> [Text block]
--- Begin ---

Europe reveals its plan to deal with the migration crisis – INCREASE the limits for legal immigration from Africa
- Five African states will be targeted with new illegal immigration measures
- One option is offering easier visa access to the EU for skilled workers
- Another is offering preferential trade terms to incentivise governments
Europe’s plans to deal with the migration crisis include increasing the limits for legal immigration from Africa with easier visa access for certain countries.
Five African states – Nigeria, Senegal, Mali, Niger and Ethiopia – will be targeted to curtail migration and incentives may also include preferential trade terms.
The European Commission today proposed a revamp of its Blue Card work permit scheme to expand legal immigration options for skilled workers and support for EU governments to give migrants training and other help to integrate in Europe.
The aim is to reduce the incentive for people to try to smuggle themselves into the continent illegally on flimsy boats and put their lives at risk.
‘If we ever want to compete with the US Green Card, we need an EU Blue Card that deserves the same merit,’ Migration Commissioner Dimitris Avramopoulos said.
The proposals will require detailed discussion and approval by EU governments and the parliament.
Speaking in the European Parliament in Strasbourg, Manfred Weber, conservative leader of the biggest party in the EU legislature, welcomed a move to ‘speak clearly’ to Africa and warned of ‘trade consequences’ for states that do not cooperate.
But he cautioned on expanding the Blue Card scheme, saying the priority must be jobs for Europeans before immigrants.
One focus of EU pressure will be the reluctance of some African governments to take back their own citizens deported from Europe.
The Commission said some eight billion euros was on offer over five years for aid targeted at giving Africans more incentive to stay at home, though much of that must come from EU states and much is money already promised.
‘We propose to use a mix of positive and negative incentives to reward those third countries willing to cooperate effectively with us and to ensure that there are consequences for those who do not,’ Frans Timmermans, the deputy head of the European Commission, told the chamber.
Timmermans noted the deal he has negotiated with Turkey to staunch flows of Syrian refugees and other migrants to Greek islands – a deal achieved by offering Ankara financial and diplomatic concessions and criticised by human rights groups – and said there was a need to curb renewed crossings from North Africa to Italy, which have claimed nearly 3,000 lives.
Five African states – Nigeria, Senegal, Mali, Niger and Ethiopia – will be targeted to curtail migration and incentives may include preferential trade terms and easier visa access to the EU. Pictured: A sinking migrants’ boat near Libya.
‘We must do the same that we have done on the route through the Aegean also in the southern Mediterranean to find solutions, sustainable solutions,’ the former Dutch foreign minister said.
His Commission colleague, EU foreign policy chief Federica Mogherini, dismissed a suggestion from Libya’s fragile, U.N.-backed government that Brussels might pressure Libyans to take back migrants who set sail from its coast, as Turkey now does.
Europe’s plan was to get irregular migrants from Africa who do not qualify for asylum back to their home countries, she said, noting that few Libyans themselves make the crossing.
Jordan and Lebanon in the Middle East, the main hosts along with Turkey of Syrian refugees, would be priority recipients of help under the EU’s new migration ‘compacts’, which the Commission said aimed to leverage EU funding with private investments that could reach tens of billions of euros.

--- End ---

> [Source data]
--- Begin ---

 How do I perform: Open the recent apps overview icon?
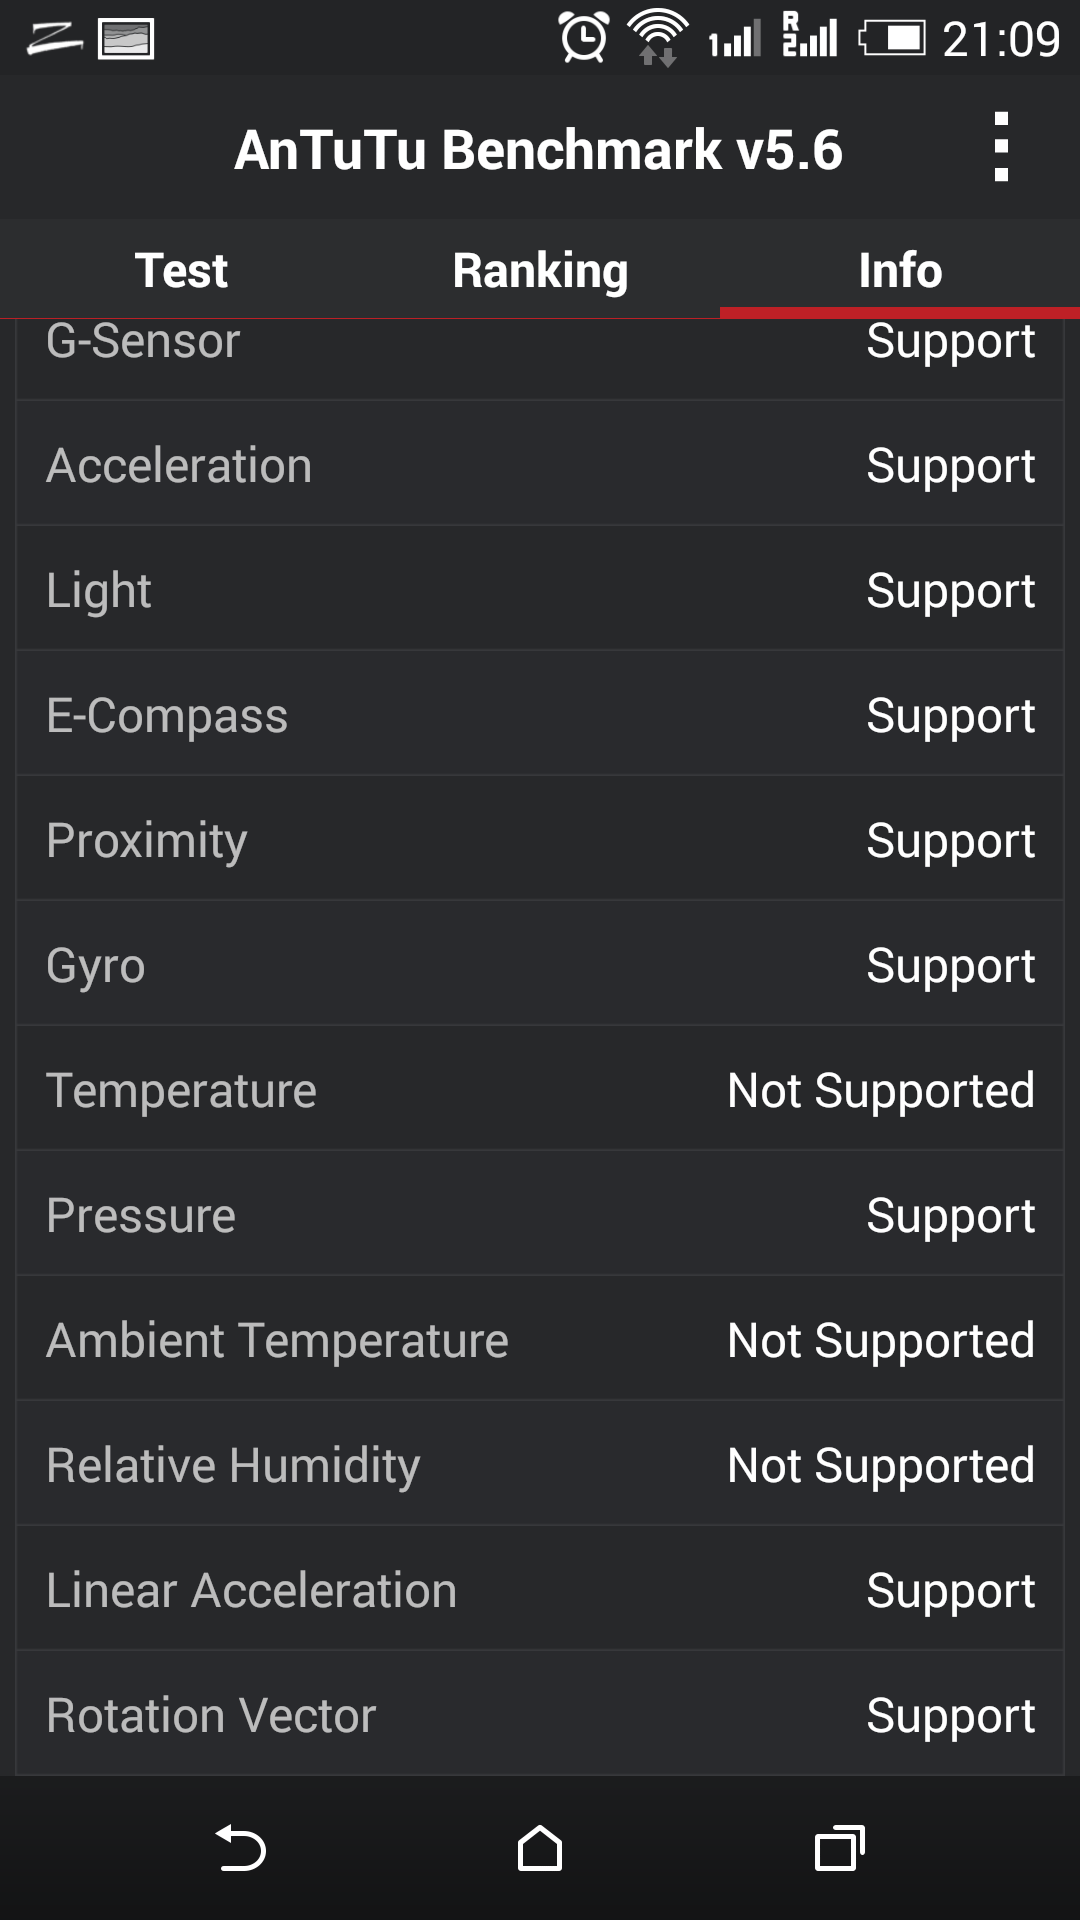coord(840,1848)
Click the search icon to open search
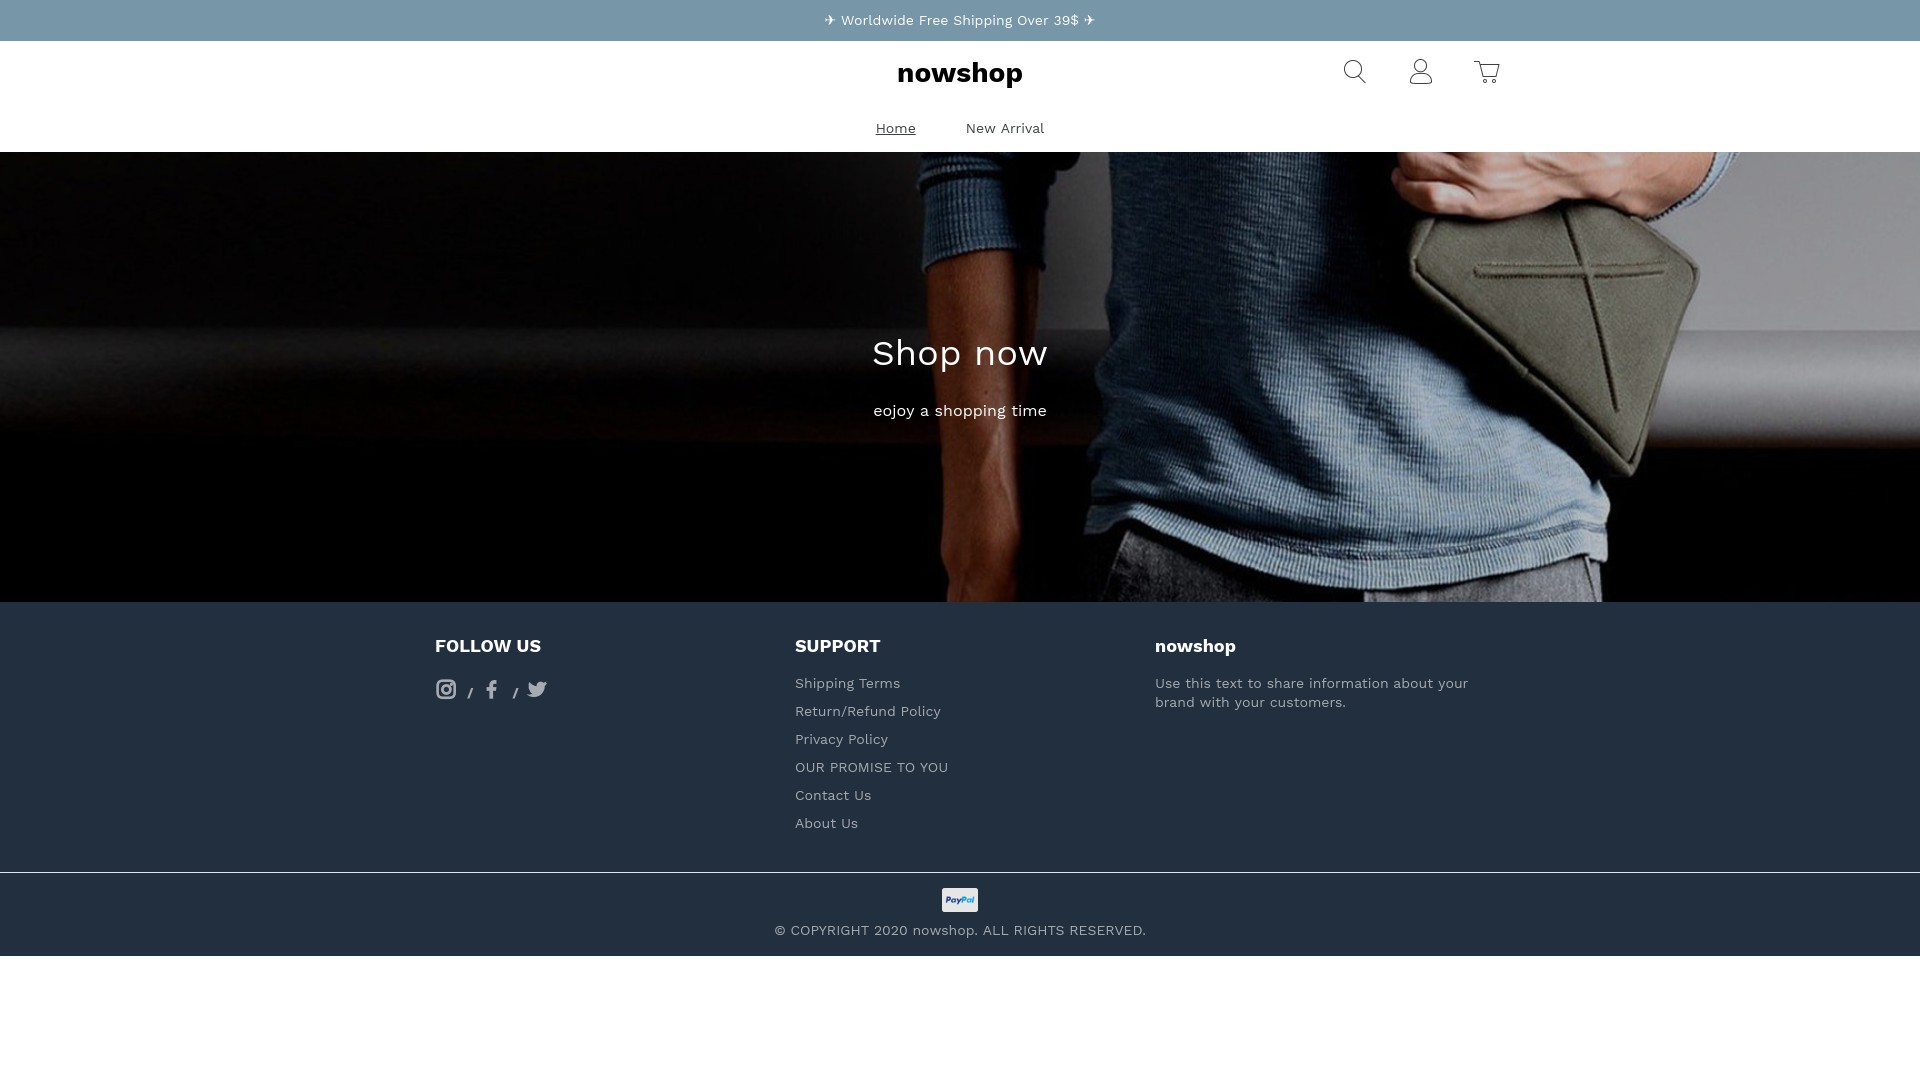This screenshot has height=1080, width=1920. [1354, 71]
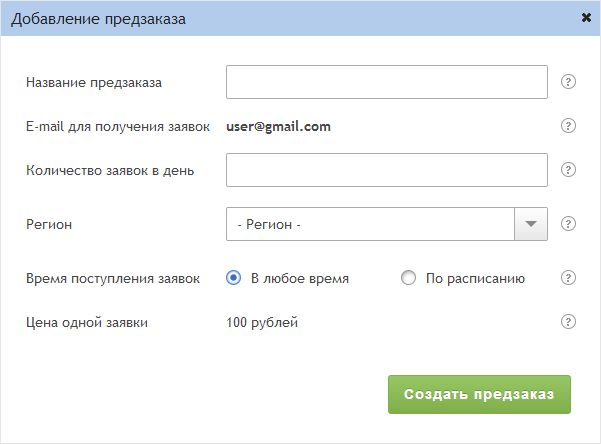The height and width of the screenshot is (444, 601).
Task: Click the arrow button of Регион selector
Action: click(531, 224)
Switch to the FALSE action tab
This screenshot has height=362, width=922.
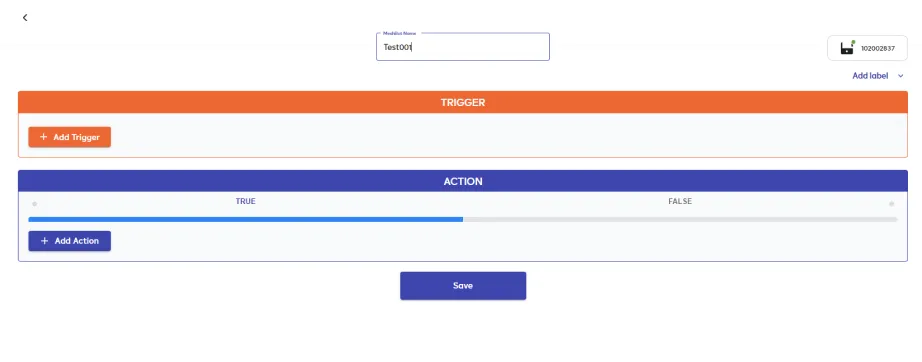pyautogui.click(x=680, y=202)

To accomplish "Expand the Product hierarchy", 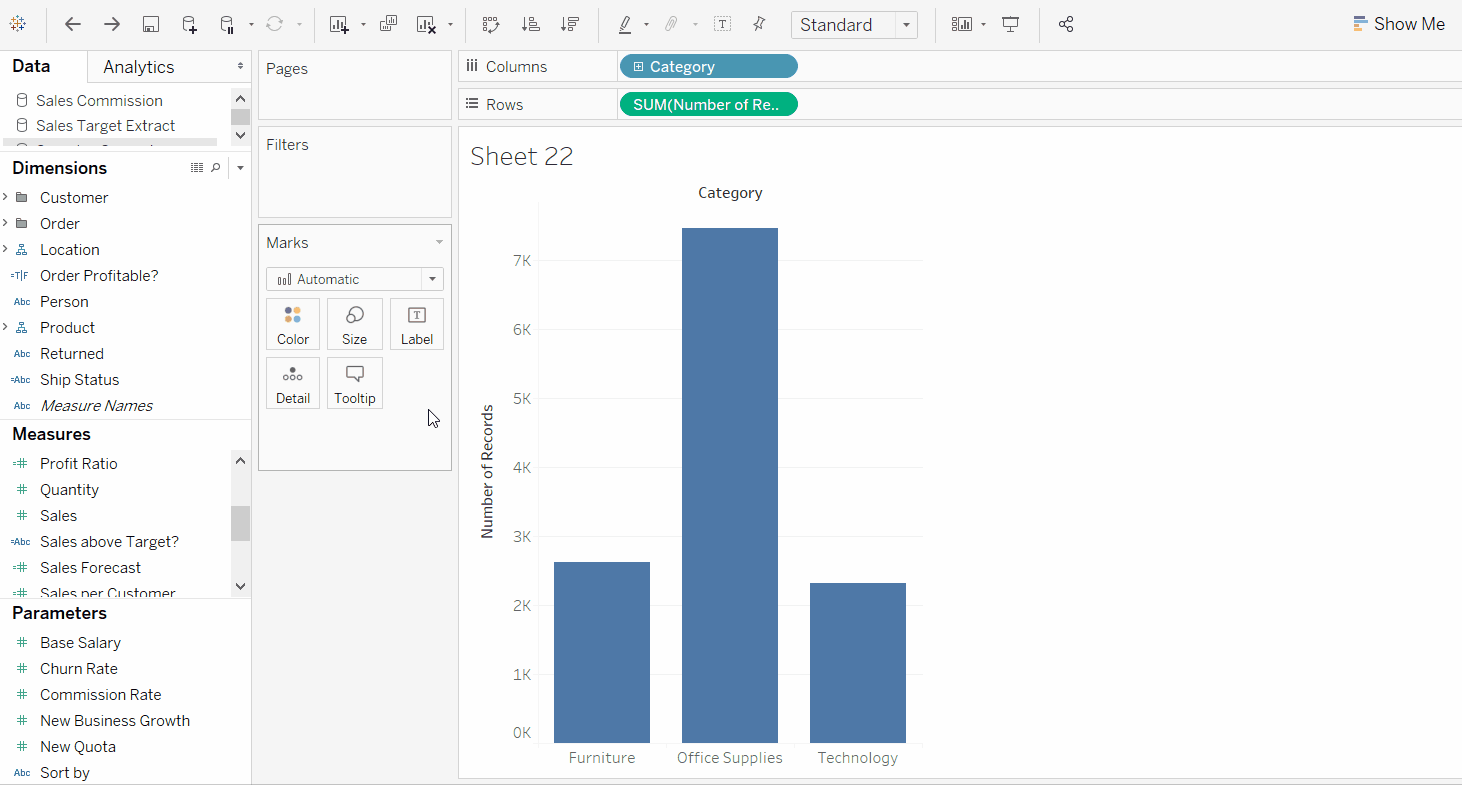I will (x=6, y=327).

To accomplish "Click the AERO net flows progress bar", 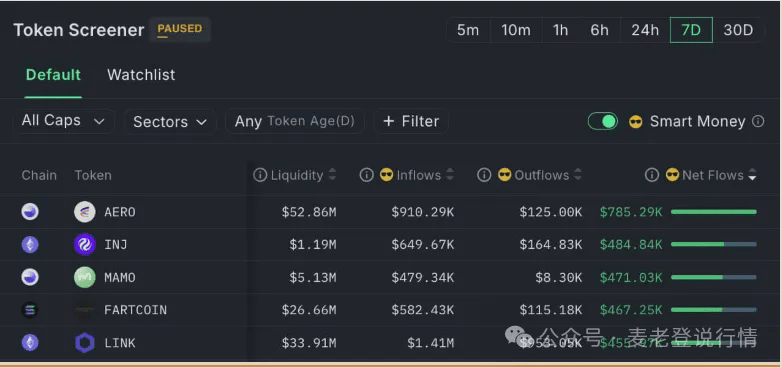I will coord(714,212).
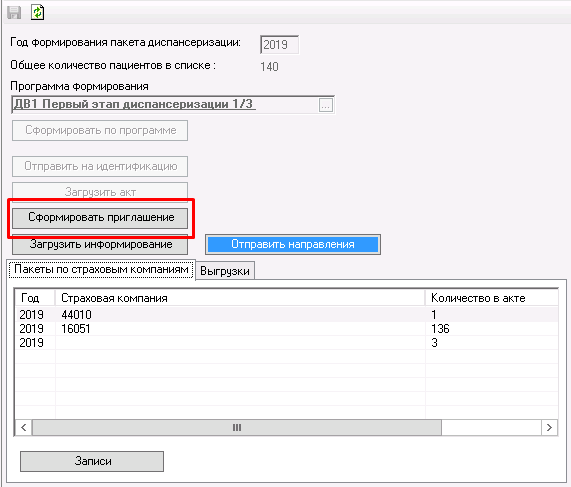Viewport: 571px width, 487px height.
Task: Click the blue Отправить направления button
Action: tap(293, 244)
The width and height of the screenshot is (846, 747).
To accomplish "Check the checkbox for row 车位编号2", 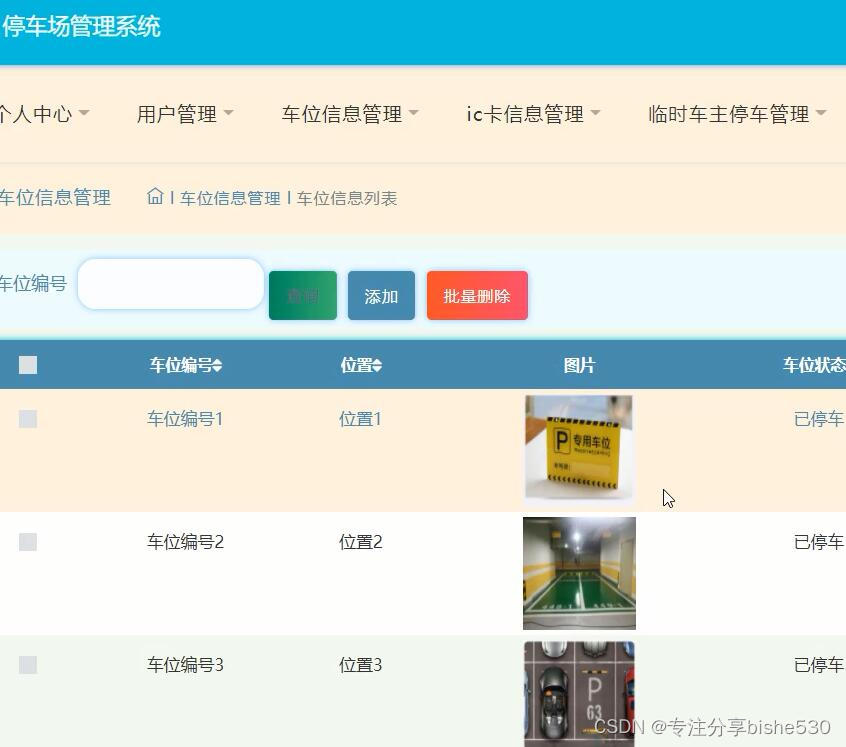I will pos(27,541).
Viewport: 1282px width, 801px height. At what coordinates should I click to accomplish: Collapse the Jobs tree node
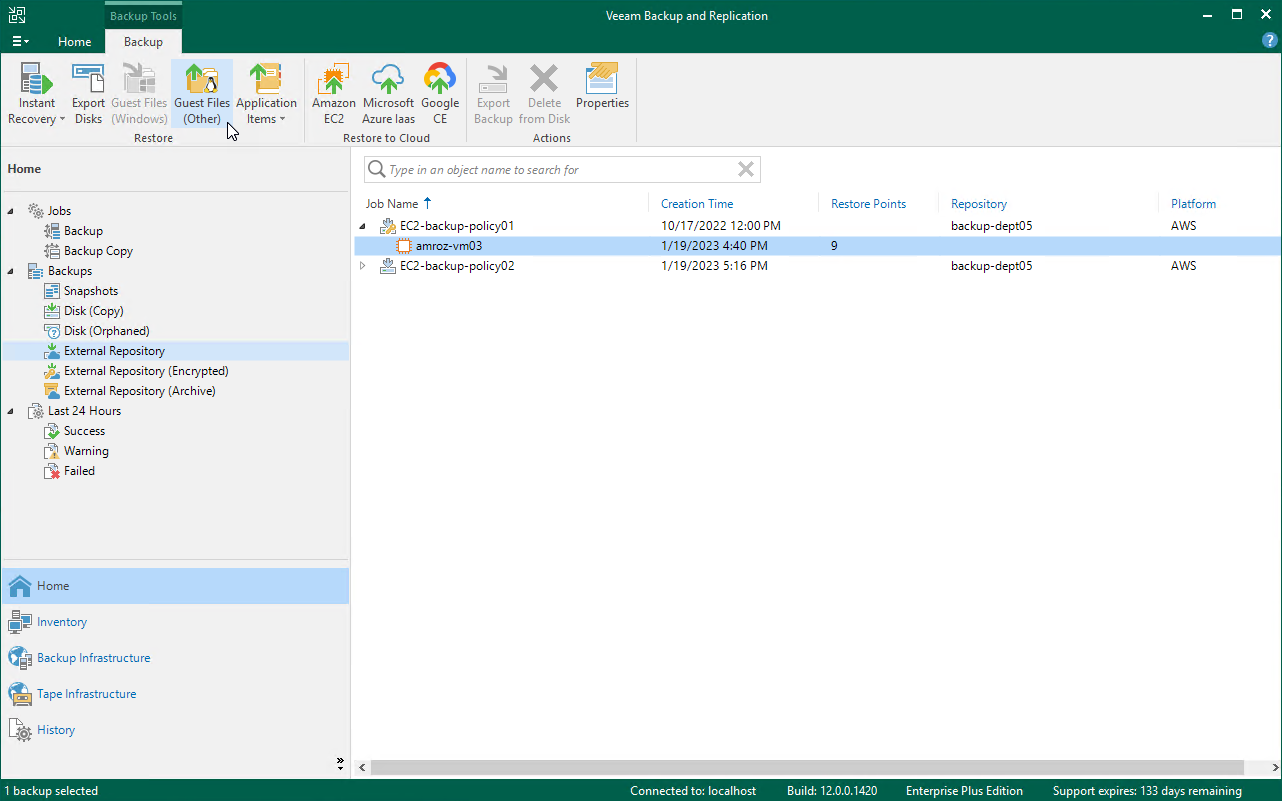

--- End ---

> [Brief 1] Return the stretch of the entries from their start through the line containing "Action: click(531, 224)", reproducing each line verbatim and leaving out the pictures.
> [Brief 2] Write the next part of the article on Europe's plan for the migration crisis, picking up after its final sentence.

> [Result 1]
 How do I perform: Open the recent apps overview icon?
coord(840,1848)
Click the search icon to open search
This screenshot has height=1080, width=1920. [1354, 71]
The height and width of the screenshot is (444, 601).
Task: Click the arrow button of Регион selector
Action: click(531, 224)

> [Result 2]
MIGRANT DEATHS IN MEDITERRANEAN ‘HIT 10,000’
More than 10,000 people have died crossing the Mediterranean to Europe since 2014, the UN said Tuesday, as the EU unveiled fresh plans to stem the migrant flow from Africa.
Following a rash of deadly shipwrecks in recent weeks which claimed the lives of hundreds of people, the UN refugee agency said the number of deaths at sea had risen sharply this year, with a record 2,814 people drowning since January.
And over the past few days, the overall number who have died since the start of 2014 has reached 10,085, the UNHCR said on Tuesday.
With Europe in the grip of its worst migrant crisis since World War II, the rising death toll has prompted urgent efforts to tackle the problem, with Brussels seeking ways to clamp down on the Africa route from after a deal with Ankara in March slashed numbers trying to cross from Turkey.
‘We cannot tolerate the loss of life on this scale, we need to do everything to stop it,’ European Commission vice-president Frans Timmermans said.
Breaking down the figures, the UN said a total of 3,771 had died at sea in 2015 and 3,500 the year earlier, plus this year’s deaths.
‘You’ve now had since the start of 2014 – when this phenomenon of rising numbers across the Mediterranean happened – 10,000 deaths,’ UNHCR spokesman Adrian Edwards said.
‘This is clearly an appalling number of deaths that have occurred in the Mediterranean, just on Europe’s borders just in the past couple of years,’ he added.
More than one million migrants and refugees made the journey to Europe in 2015, the majority fleeing war in Syria and the Middle East, and a further 204,000 have come since January, the UNHCR says.
The vast majority have died on crossings between Libya and Italy, as a controversial March deal between the EU and Turkey designed to halt the flow of largely Syrian migrants using the popular Aegean route has led to a sharp drop in arrivals.
The EU’s top court meanwhile ruled that countries cannot imprison illegal migrants just for crossing borders in the Schengen passport-free area, in a new blow to efforts to crack down on the crisis.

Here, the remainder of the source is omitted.